Windows to the Soul: We adjust to the new normal

As a member of a very large and close family, the Beam family, like many others, is experiencing the hardships of being separated from their extended family members while in quarantine.

“Just leave me alone!”

When wishes come true, suddenly being alone is not what we thought.  Zoom much?  Talk to your friends from one car to the other?  Spend a lot of time looking at the outside from your bedroom window?  For many, the prison-like experience has us re-thinking just how much we need human contact.

Maryland’s stay-at-home order was lifted by Governor Hogan May 13, 2020. This does not mean that life for Maryland residents is back to normal, but it does loosen some of the restrictions.

Maryland has entered into Phase 1 of the state’s reopening and members of the Linganore community are looking forward to better times. Many of us have settled into our new daily routines and gotten used to social distancing measures, and many more are still adjusting to these unprecedented times.

The start of Phase 1 means that the hardest part of this pandemic may be behind us, and this shift in the state of the situation has many people reflecting on their experiences in quarantine.

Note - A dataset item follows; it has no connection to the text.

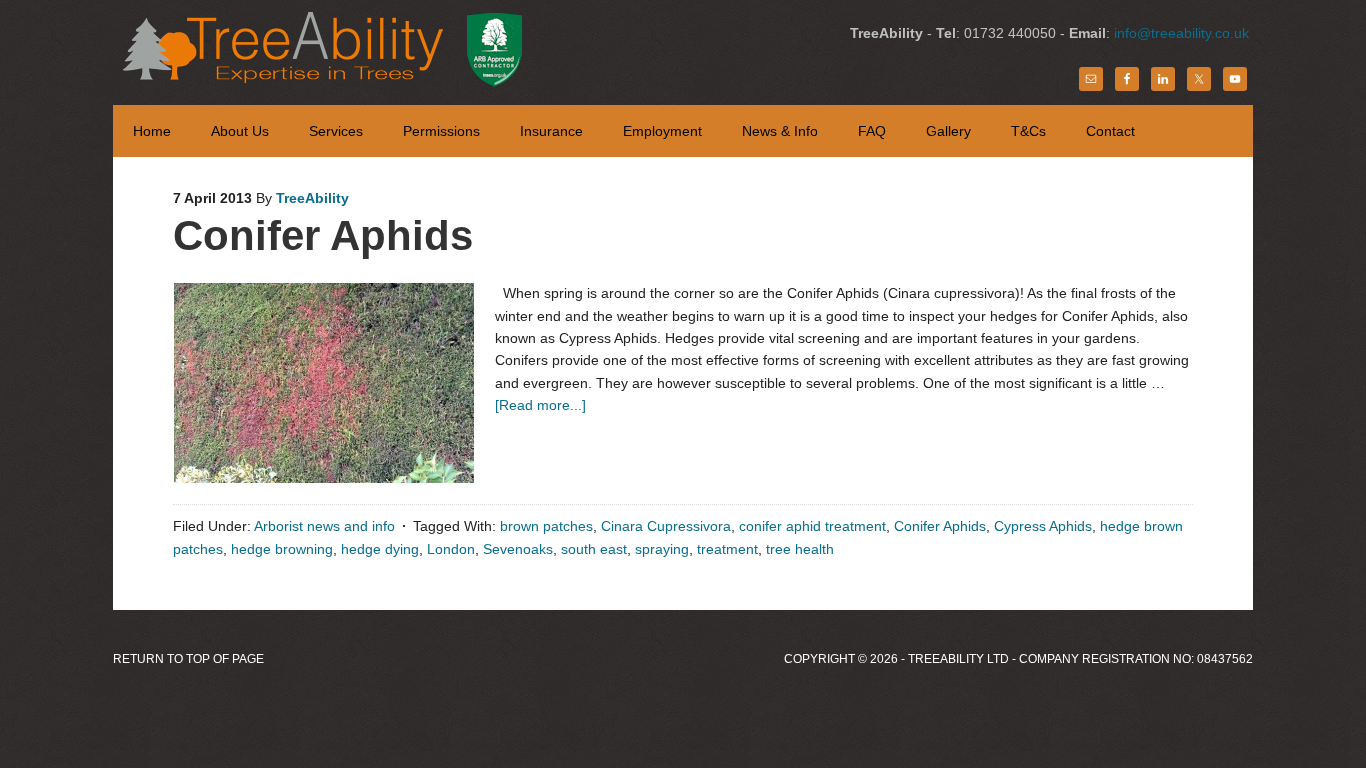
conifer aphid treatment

In fact, according to a Washington Post article, many are not resuming activity quickly–most are being very cautious.

Class of 2020 member Braden Weinel said, “The first thing I’m going to do when restrictions are lifted is see all my friends.  I’m going to be safe about it, but I want to see all the people I’ve been missing the past three months.”  An avid member of the local Young Life group, Weinel has found it difficult not to gather with them.

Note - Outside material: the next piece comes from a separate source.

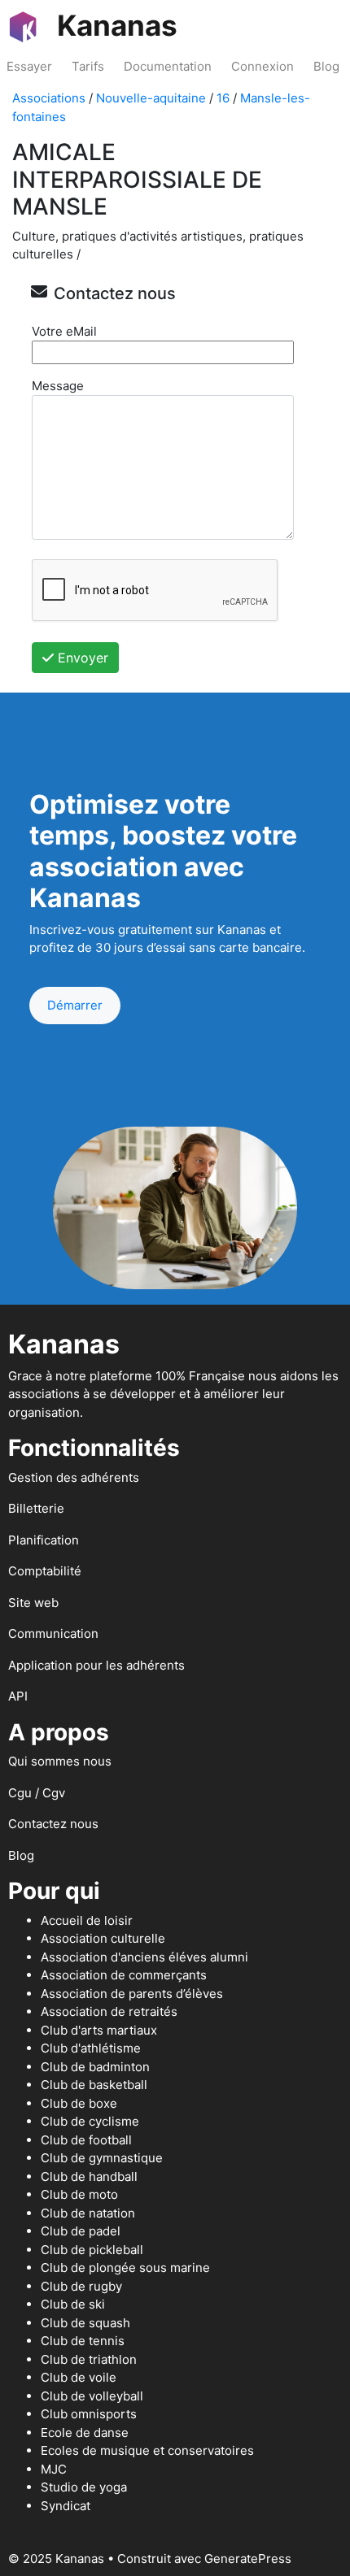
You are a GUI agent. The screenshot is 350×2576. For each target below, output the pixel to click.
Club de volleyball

“I will go out to eat with my extended family who are in another state.  I usually see them a lot in the spring, but everything has gotten canceled.  I haven’t seen my cousins or my grandma in over six months, and I miss them a lot,” said junior Sammie Hoefs.

This gallery uses the idea of windows to symbolize people who are reflecting on the changes and hardships they have endured and who are looking forward to a brighter future where they can hug their grandparents, return to school or their jobs, and reconnect with friends.